Lentil Shepherd’s Pie
This is a meat free version of a traditional shepherd’s pie. Super yummy and full of fibre. Its a great family meal to enjoy with a salad for a meat free Monday!
RECIPE
Ingredients
Serves 4 (DF option, GF option)
1 large yellow onion diced
1 Tbsp extra virgin olive oil
4 stalks celery diced
2 large carrots peeled and diced
2 cloves garlic crushed
2 small zuchinni
1 tsp salt
1/2 tsp dried thyme
1/2 tsp freshly cracked black pepper
1 1/2 cups brown lentils
1 and 1/2 cups of tomato passatta
2 cups vegetable stock
1 cup frozen peas
3 potatoes and 1/4 cauliflower for mash
cheese or nutritional yeast for topping
Instructions
Heat 2 Tbsp of olive oil in a large pan and add the onions and sauté until they've softened. Add the garlic and spices, then carrot and celery and zuchinni and continue to cook until vegetables are slightly tender.
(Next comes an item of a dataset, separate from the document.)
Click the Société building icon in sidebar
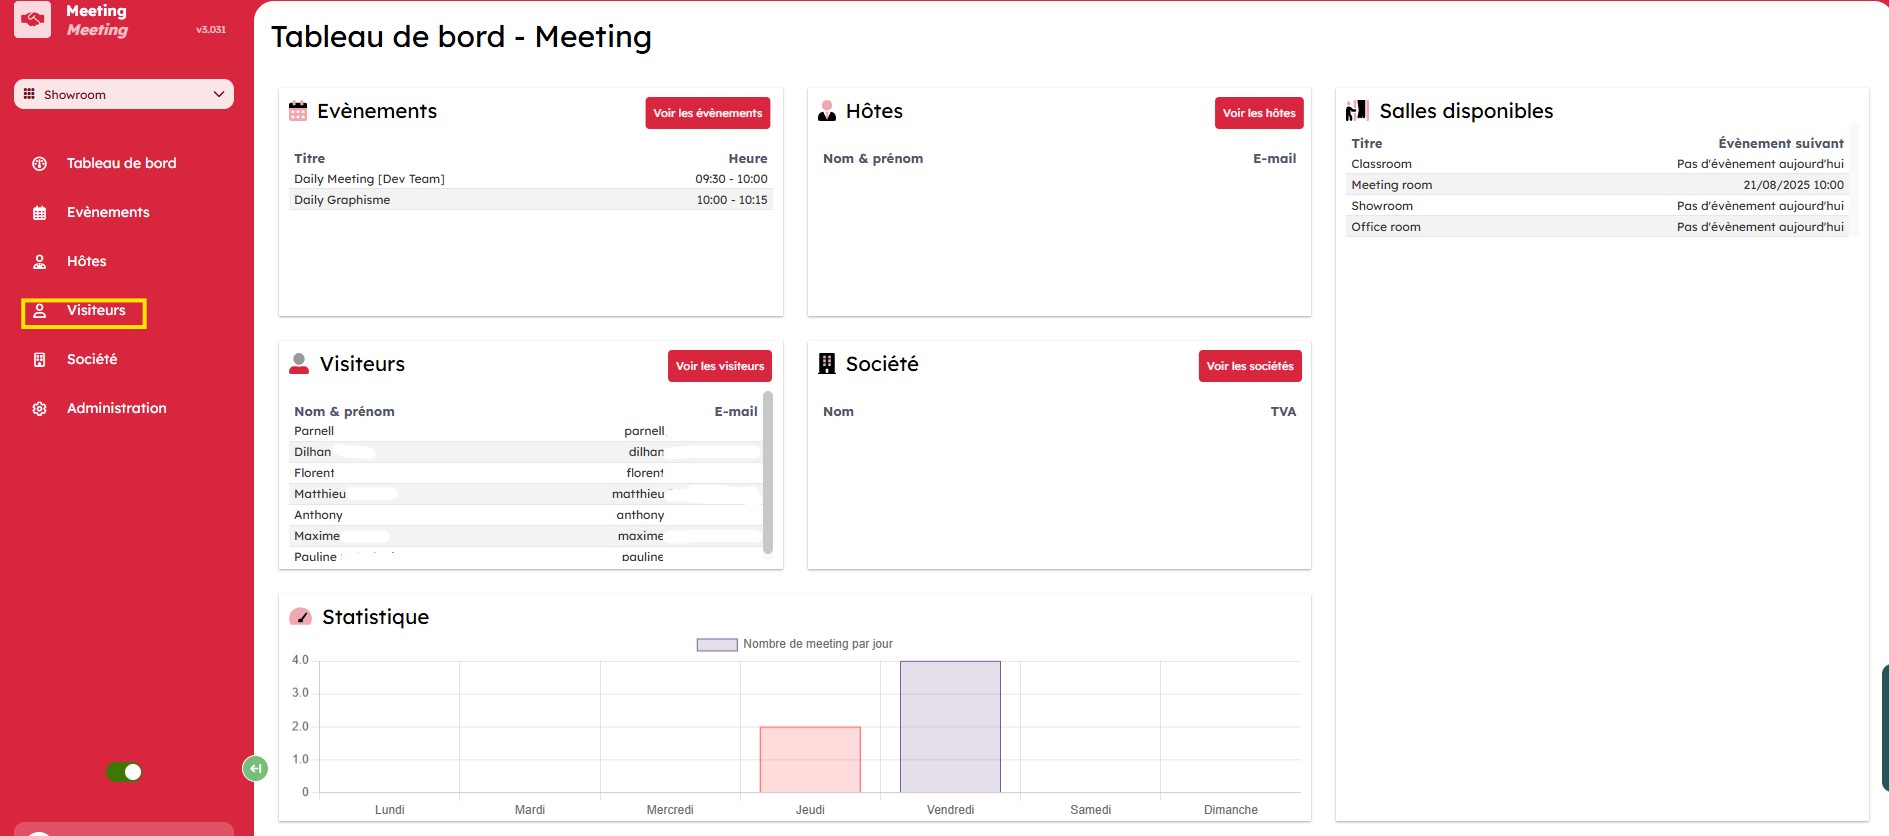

Add the lentils, passatta, and stock. Bring to a boil, then reduce the heat to low and simmer until the lentils are tender.
Meanwhile peel and cook the potatoes and cauliflower until soft and tender
At the end add in the peas to the pan, once lentils are soft.
Finally, spoon the lentil filling into a casserole dish. Top with mashed potato, and some grated cheese or nutritional yeast and bake in a pre-heated oven at 200°C for 20-30 minutes, until the potatoes are golden.